§ Exercise brief
Restate the data below word for word, omitting pictures.

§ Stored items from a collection
▽

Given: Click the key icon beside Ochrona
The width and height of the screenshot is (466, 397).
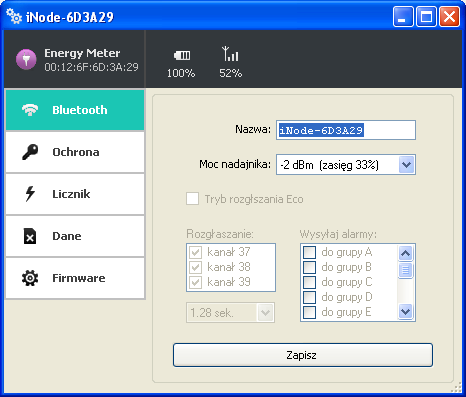Looking at the screenshot, I should point(30,152).
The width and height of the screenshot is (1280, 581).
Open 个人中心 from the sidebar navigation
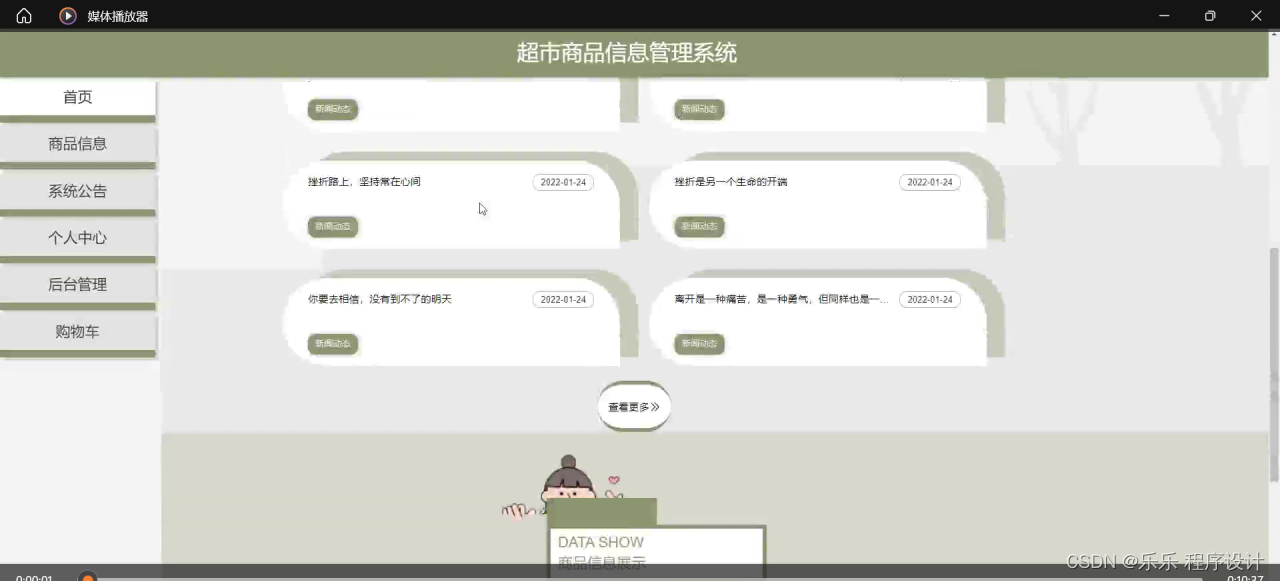tap(78, 237)
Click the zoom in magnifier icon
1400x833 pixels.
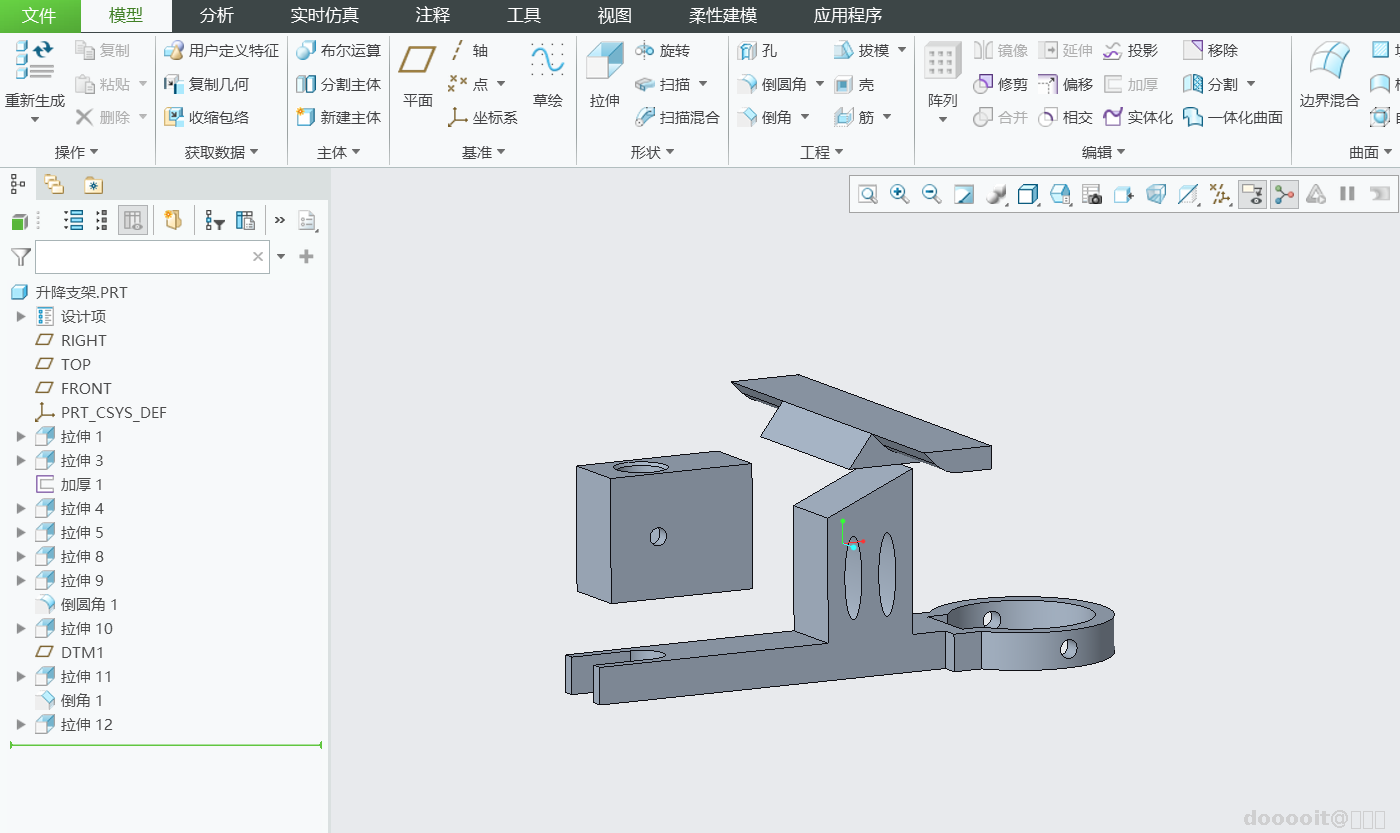(x=900, y=195)
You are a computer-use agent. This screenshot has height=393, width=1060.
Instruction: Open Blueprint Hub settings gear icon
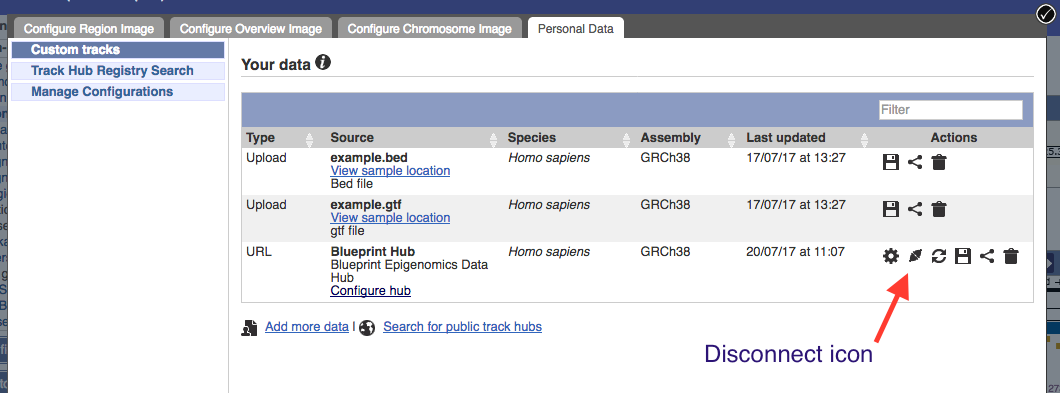pos(891,256)
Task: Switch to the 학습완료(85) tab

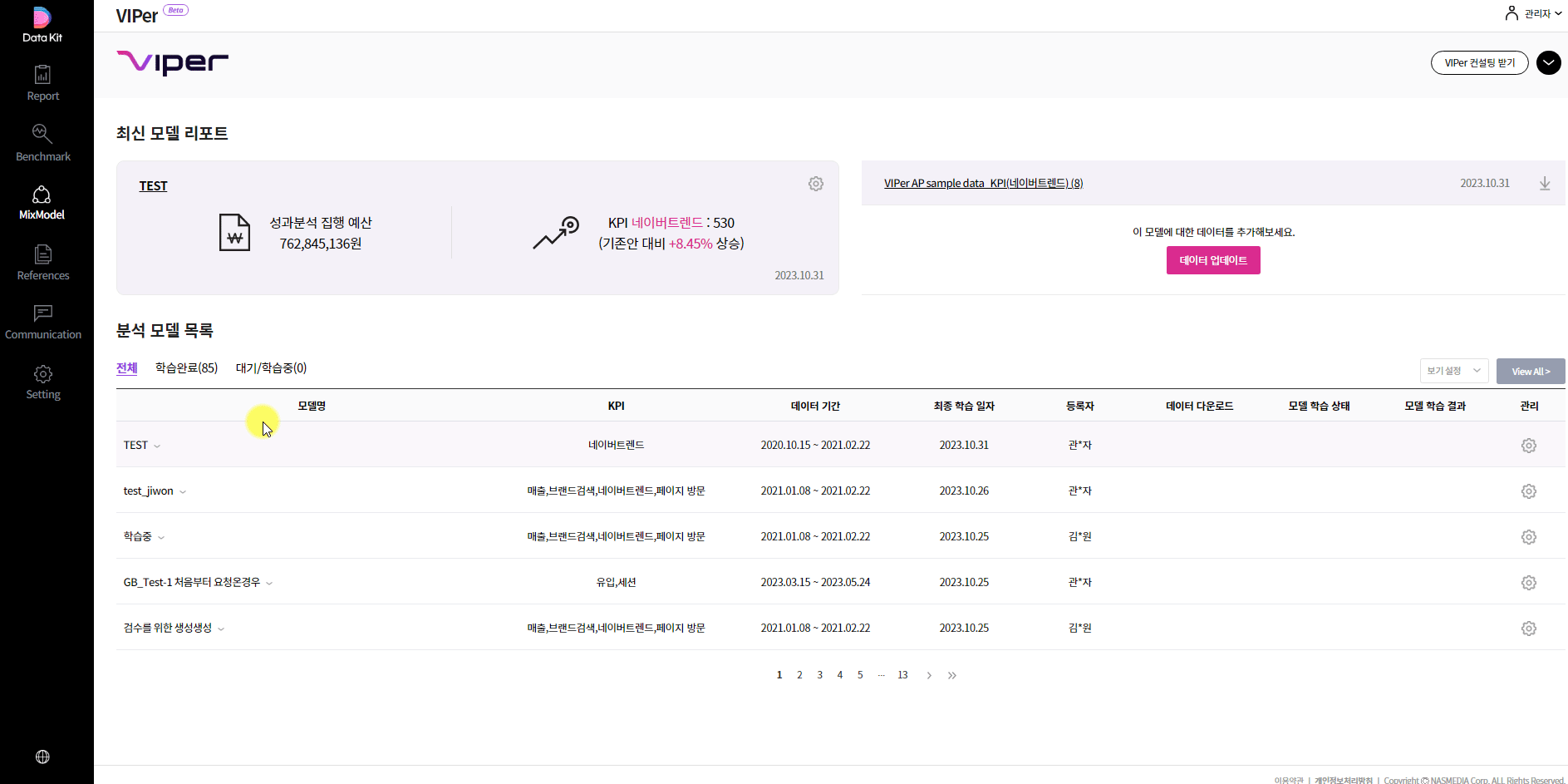Action: pos(186,368)
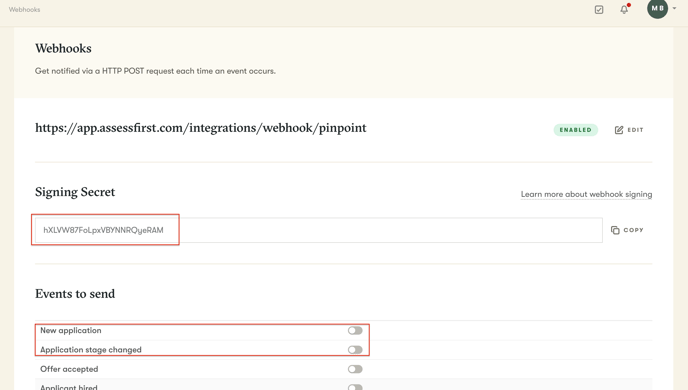Click the EDIT text button
This screenshot has width=688, height=390.
(x=635, y=130)
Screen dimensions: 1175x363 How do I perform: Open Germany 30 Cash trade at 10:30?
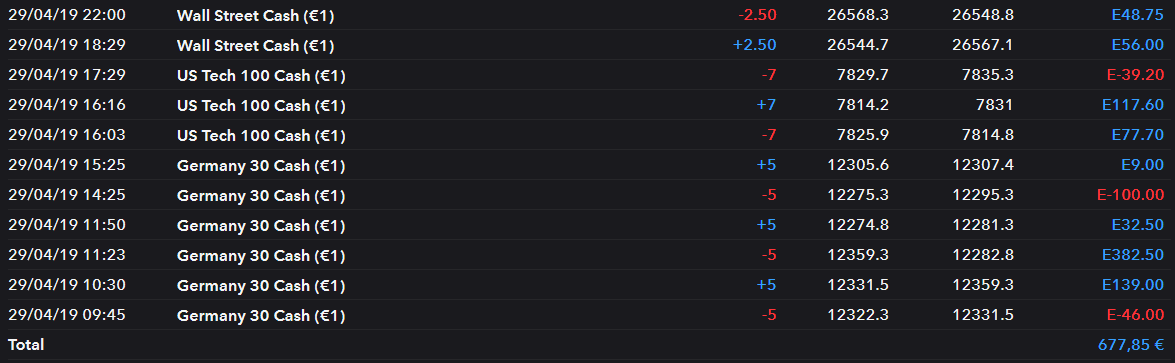point(588,285)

△

§ Result of the exercise
Given: Click the key icon beside Ochrona
The width and height of the screenshot is (466, 397).
Looking at the screenshot, I should point(30,152).
The width and height of the screenshot is (1280, 581).
Open 个人中心 from the sidebar navigation
tap(78, 237)
Click the zoom in magnifier icon
1400x833 pixels.
(x=900, y=195)
You are a computer-use agent. This screenshot has height=393, width=1060.
Instruction: Open Blueprint Hub settings gear icon
pos(891,256)
Task: Switch to the 학습완료(85) tab

Action: pos(186,368)
Click the EDIT text button
This screenshot has width=688, height=390.
(x=635, y=130)
Screen dimensions: 1175x363 How do I perform: Open Germany 30 Cash trade at 10:30?
point(588,285)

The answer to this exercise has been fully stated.